++++ RECORDS ++++

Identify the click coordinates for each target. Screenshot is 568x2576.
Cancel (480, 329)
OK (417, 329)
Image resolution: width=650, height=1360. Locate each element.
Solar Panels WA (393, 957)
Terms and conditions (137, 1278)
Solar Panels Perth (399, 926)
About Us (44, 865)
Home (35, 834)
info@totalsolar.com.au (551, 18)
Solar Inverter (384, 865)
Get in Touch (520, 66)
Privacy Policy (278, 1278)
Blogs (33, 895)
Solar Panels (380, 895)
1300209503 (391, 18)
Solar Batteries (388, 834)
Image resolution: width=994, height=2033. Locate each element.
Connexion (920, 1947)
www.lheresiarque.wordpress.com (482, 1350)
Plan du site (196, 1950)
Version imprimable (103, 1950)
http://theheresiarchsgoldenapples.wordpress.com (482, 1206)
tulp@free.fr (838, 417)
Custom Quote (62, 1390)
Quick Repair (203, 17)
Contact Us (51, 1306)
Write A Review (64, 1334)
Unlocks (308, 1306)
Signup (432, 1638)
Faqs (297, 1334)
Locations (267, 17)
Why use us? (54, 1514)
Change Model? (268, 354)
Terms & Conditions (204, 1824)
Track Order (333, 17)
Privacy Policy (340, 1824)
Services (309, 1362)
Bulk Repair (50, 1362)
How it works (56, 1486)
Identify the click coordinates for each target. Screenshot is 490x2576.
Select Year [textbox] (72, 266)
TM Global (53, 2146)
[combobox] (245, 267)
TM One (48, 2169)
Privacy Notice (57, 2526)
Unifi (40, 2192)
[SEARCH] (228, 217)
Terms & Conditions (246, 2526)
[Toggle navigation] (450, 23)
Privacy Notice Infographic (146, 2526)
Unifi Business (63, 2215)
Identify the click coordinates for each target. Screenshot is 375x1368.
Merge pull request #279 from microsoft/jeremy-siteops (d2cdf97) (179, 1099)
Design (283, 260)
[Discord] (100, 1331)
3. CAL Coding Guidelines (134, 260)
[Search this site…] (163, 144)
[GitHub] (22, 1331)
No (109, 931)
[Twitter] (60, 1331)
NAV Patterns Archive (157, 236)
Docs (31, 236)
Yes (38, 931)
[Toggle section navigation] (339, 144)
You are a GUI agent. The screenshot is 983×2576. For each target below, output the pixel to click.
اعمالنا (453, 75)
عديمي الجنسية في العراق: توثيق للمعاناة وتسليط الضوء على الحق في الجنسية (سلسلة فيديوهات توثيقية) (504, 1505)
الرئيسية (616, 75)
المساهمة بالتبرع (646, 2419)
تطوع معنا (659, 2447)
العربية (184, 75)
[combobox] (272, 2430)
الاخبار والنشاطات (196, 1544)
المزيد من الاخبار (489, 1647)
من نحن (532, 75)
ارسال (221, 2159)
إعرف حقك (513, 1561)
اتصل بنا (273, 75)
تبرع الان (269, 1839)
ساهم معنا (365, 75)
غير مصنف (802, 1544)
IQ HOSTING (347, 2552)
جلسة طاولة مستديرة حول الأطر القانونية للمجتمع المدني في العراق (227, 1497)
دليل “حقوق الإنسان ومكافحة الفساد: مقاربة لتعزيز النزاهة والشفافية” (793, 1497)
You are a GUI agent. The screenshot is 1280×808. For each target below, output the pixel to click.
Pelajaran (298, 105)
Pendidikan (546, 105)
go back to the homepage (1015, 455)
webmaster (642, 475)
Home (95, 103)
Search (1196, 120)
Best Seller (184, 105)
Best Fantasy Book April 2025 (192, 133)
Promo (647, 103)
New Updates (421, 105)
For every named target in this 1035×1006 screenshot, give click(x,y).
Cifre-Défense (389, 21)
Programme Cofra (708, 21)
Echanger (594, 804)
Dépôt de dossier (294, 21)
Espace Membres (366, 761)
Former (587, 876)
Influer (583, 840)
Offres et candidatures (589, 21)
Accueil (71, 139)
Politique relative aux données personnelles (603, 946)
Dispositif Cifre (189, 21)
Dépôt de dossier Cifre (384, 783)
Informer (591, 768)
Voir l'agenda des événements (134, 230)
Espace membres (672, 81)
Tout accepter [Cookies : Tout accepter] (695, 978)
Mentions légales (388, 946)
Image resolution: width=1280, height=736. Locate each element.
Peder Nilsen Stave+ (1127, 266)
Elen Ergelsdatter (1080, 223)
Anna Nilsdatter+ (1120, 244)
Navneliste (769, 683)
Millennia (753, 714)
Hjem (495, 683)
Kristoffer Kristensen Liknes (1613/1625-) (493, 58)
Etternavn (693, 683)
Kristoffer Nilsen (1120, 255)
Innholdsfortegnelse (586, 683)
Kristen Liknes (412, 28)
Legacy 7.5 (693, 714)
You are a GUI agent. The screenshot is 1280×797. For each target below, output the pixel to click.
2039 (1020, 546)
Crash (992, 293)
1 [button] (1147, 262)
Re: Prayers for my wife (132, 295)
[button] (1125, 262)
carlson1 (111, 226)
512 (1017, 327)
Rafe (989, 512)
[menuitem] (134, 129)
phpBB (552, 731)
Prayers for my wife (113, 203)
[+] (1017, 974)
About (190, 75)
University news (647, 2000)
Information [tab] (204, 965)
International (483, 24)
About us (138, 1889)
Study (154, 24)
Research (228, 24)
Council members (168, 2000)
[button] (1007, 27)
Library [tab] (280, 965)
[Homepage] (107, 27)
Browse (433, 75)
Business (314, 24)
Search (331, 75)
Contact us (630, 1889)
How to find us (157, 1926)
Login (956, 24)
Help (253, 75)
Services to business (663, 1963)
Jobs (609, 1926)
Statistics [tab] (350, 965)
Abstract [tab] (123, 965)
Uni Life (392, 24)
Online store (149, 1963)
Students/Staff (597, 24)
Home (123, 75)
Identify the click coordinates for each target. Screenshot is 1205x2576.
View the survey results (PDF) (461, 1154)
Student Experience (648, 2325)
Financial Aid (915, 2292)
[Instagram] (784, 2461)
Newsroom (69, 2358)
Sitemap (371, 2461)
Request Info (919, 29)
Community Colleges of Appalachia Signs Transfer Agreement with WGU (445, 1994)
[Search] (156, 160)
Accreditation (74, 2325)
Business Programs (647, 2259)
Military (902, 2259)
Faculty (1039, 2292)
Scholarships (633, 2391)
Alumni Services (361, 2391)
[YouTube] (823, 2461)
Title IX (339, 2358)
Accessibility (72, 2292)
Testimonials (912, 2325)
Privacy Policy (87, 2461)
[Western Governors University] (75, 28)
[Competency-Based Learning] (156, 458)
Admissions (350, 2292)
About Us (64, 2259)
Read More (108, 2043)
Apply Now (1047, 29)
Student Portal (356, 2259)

++++

## INSTRUCTIONS TO FOLLOW
Extract every line of the items above that contains the string "target".

## PROBLEM SOLUTION
Identify the click coordinates for each target. Screenshot is 568x2576.
Identify the click coordinates for each target. Screenshot is 490x2576.
Identify the click coordinates for each target. Screenshot is 375x1368.
You are a GUI agent. The screenshot is 983×2576. For each target below, output the pixel to click.
You are a GUI agent. The screenshot is 1280×808. For each target below, output the pixel to click.
For every named target in this 1035×1006 screenshot, give click(x,y).
You are a GUI agent. The screenshot is 1280×797. For each target below, output the pixel to click.
Identify the click coordinates for each target. Screenshot is 1205x2576.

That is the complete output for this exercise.